### Short task 1
Change "economic agents" to "businesses" and write out the stretch of the passage on cross-border data flows from "The applicable law" through "of Directive 95/46/EC).".
### Short task 2
Write what comes next in the passage on cross-border data flows, starting after its final sentence.
[start Supplied text]
The cross border flow of data ^

[3]
With technological evolution, cross-border data transfer became regular. The advent of the internet and its features as a global system of interconnected networks, characterized by a diffuse and a global nature, has made easy the wide spreading of information across borders, and simplified the establishing of contacts and the data exchange. The increase of cross-border flows of personal data drew attention to the need of protecting the privacy of the subjects as a fundamental right, on one hand, and the importance of free flow of the personal data to economic ends, on the other hand. It also became clear that harmonization in Europe was far below the required level. The complexity of personal data processing as a result of information and communication technology showed that there are relevant differences between the legislation of the Member States and the level of harmonization is deficient3. Outside the European Union the approaches to data privacy protection are varied and with profound differences4.
[4]
The need for legal security determines the importance of establishing in which situations the standard of protection of Directive 95/46/EC will be applicable and which law will be applicable in cross-border situations to the right of claiming compensation for damages resulting of the infringement of those rules. In addition, real data protection requires the enforcement of data protection rules and, for this purpose, it is essential to determine which court has jurisdiction and how can the decisions of national courts be enforced in other countries. This paper seeks to enlighten these problems trying to demonstrate the importance of judicial cooperation in solving them.

2.

The applicable law to cross-border data transfer under Directive 95/46/EC ^

[5]
It is important for individuals and economic agents to know which law will rule the processing of cross-border data flows. Through the conflict-of-law rules5, we can establish to which transnational situations we are going to apply the standards of protection of the EU law (that are present in national laws by the transposition of Directive 95/46/EC).
[end Supplied text]
[start Dataset]
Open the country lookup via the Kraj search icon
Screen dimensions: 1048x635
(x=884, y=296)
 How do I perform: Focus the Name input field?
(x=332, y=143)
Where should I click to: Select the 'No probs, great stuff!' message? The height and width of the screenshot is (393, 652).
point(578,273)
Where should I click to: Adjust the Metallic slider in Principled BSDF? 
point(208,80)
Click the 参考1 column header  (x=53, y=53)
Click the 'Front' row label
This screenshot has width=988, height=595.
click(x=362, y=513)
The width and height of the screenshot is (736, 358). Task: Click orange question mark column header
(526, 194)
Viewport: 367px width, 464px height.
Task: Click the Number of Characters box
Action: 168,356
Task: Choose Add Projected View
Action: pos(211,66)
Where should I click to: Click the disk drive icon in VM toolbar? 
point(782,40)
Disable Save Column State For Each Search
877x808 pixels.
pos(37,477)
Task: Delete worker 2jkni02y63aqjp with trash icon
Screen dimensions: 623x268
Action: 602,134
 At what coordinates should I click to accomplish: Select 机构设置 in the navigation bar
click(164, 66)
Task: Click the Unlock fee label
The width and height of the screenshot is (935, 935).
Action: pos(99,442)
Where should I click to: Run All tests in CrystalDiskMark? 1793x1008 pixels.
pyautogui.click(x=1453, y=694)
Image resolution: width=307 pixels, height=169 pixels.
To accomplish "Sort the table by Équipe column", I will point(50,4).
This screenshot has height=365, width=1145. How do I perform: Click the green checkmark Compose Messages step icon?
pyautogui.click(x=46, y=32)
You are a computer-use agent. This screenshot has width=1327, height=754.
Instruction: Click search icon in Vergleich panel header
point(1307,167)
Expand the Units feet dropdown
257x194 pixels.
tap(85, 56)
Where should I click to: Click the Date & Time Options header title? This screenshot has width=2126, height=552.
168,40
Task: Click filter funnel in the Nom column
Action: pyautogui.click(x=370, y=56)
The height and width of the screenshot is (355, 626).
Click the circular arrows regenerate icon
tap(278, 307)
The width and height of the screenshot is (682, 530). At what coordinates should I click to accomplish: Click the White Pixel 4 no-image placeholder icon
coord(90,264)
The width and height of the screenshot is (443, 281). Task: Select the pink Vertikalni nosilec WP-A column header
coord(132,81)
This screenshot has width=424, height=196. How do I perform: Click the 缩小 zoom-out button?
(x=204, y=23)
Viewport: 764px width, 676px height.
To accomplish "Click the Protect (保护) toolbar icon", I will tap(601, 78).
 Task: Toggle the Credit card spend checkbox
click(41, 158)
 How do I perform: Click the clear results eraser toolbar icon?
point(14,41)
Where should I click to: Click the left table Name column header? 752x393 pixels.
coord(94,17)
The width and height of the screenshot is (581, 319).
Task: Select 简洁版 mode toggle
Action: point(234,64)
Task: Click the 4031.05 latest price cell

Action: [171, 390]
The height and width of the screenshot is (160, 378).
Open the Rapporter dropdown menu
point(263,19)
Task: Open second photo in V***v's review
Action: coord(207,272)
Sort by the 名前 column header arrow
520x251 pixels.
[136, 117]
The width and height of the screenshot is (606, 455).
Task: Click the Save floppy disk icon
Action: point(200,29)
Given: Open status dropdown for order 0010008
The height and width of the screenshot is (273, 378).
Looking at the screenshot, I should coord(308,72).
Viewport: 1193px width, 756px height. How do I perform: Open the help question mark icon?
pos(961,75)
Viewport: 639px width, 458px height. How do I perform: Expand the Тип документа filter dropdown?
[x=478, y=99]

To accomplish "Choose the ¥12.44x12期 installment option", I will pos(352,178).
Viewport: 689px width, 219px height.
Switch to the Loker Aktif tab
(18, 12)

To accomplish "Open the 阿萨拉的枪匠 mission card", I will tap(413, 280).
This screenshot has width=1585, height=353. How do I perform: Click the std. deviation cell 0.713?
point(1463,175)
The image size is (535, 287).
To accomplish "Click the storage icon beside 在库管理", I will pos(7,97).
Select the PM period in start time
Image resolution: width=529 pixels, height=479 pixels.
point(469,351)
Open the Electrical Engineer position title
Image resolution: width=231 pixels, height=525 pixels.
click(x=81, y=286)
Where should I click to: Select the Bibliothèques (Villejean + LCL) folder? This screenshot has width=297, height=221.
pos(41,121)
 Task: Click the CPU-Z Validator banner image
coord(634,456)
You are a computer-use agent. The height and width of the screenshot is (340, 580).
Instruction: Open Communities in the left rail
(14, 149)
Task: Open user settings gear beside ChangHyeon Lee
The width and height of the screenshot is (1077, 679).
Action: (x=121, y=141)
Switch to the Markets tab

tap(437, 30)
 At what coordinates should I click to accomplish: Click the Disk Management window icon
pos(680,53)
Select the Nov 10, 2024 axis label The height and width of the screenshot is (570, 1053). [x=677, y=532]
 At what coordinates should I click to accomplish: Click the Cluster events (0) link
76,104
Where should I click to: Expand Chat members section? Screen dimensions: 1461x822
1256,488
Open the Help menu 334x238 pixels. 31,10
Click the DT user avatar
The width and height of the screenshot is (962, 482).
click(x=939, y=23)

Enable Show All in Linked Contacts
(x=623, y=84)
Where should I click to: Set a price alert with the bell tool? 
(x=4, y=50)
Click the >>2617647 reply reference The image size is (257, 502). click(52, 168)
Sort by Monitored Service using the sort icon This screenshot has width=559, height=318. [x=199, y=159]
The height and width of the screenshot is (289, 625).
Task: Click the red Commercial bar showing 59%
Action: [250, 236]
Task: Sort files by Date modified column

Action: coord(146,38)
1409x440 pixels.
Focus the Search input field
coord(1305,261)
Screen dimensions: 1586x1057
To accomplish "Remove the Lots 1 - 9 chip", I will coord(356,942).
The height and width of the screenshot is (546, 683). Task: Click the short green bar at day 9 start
[end Dataset]
### Exercise answer 1
The applicable law to cross-border data transfer under Directive 95/46/EC ^

[5]
It is important for individuals and businesses to know which law will rule the processing of cross-border data flows. Through the conflict-of-law rules5, we can establish to which transnational situations we are going to apply the standards of protection of the EU law (that are present in national laws by the transposition of Directive 95/46/EC).

### Exercise answer 2
[6]
However, as a previous step, it is important to determine which situations are included in the material scope of application of Directive 95/46/EC. The Directive is applicable to the processing of personal data, in order to guarantee the right to privacy (Art. 1). Art. 2 (a) of Directive 95/46/EC defines personal data as information relating to an identified or identifiable individual, such as identification number, physical, psychological, economic, cultural or social factors. Examples of processing of personal data are listed on Art. 2 (b), like for example: collection, recording, organization, storage, adaptation or alteration, retrieval, consultation, use, disclosure by transmission, dissemination or otherwise making available, alignment or combination, blocking, erasure or destruction. Sometimes, the personal data are collected by e-mail and other techniques; at times the subject voluntarily puts his personal data online, for example in social networks like Facebook or Google Plus. Because of the global nature of the internet, most of the times, these situations are related with more than one country. If the subject tries to revoke his consent and to retrieve those personal data, under which law can he do it? Sometimes personal information is collected without the knowledge and consent of the subject, and that information can be sold to other users, or can be collected by tracking the behavior of the subject online by the website operators, and this information can circulate easily across the borders. The question is under which law we can determine that those behaviors are unlawful and we can be retrieved the damages resulting from them? An example of the relevance of difference of legislations in the cross-border flow of personal information, that shows the importance of determining the applicable law, is given by a European Commission text of 2012: «[a] multinational company with several establishments in the EU has deployed an online mapping system across Europe which collects images of all private and public buildings and also take pictures of people on the street. In one Member State, the inclusion of un-blurred pictures of persons unaware that they were being photographed was considered to be unlawful», but not in others6.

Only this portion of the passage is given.